§ The request: Return each line of the material below that contains the string "height", matching uppercase and lowercase exactly.

---------- Raw records ----------

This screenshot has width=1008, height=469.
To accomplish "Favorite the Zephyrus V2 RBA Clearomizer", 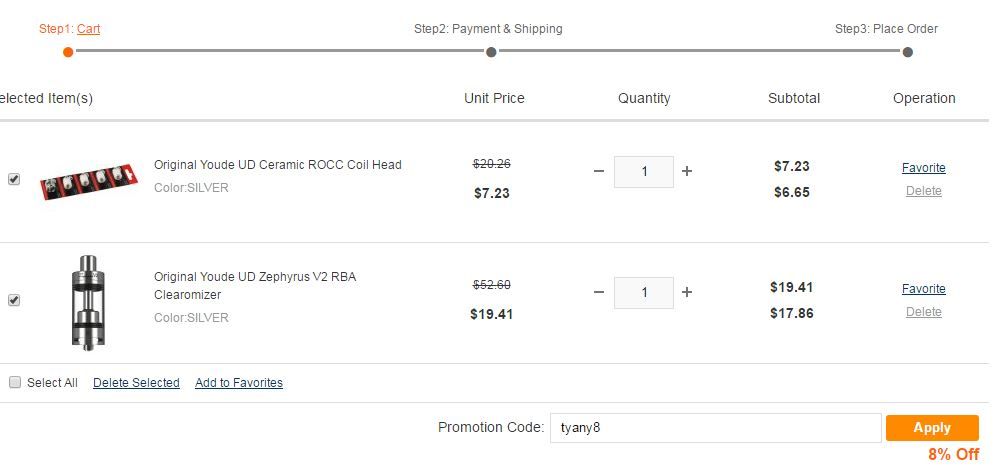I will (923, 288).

----------
---------- Raw records ----------

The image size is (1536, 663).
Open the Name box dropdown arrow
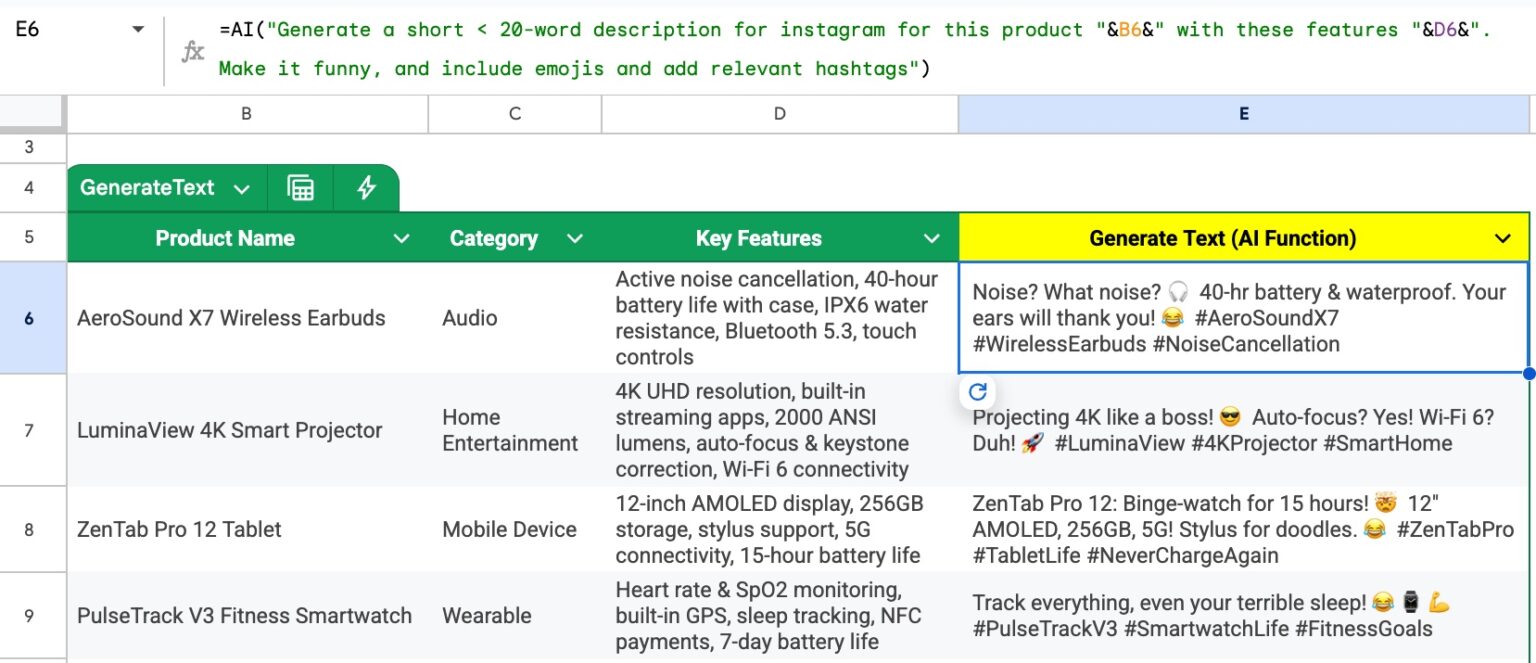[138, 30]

----------

§ Solution for this task:
This screenshot has width=1008, height=469.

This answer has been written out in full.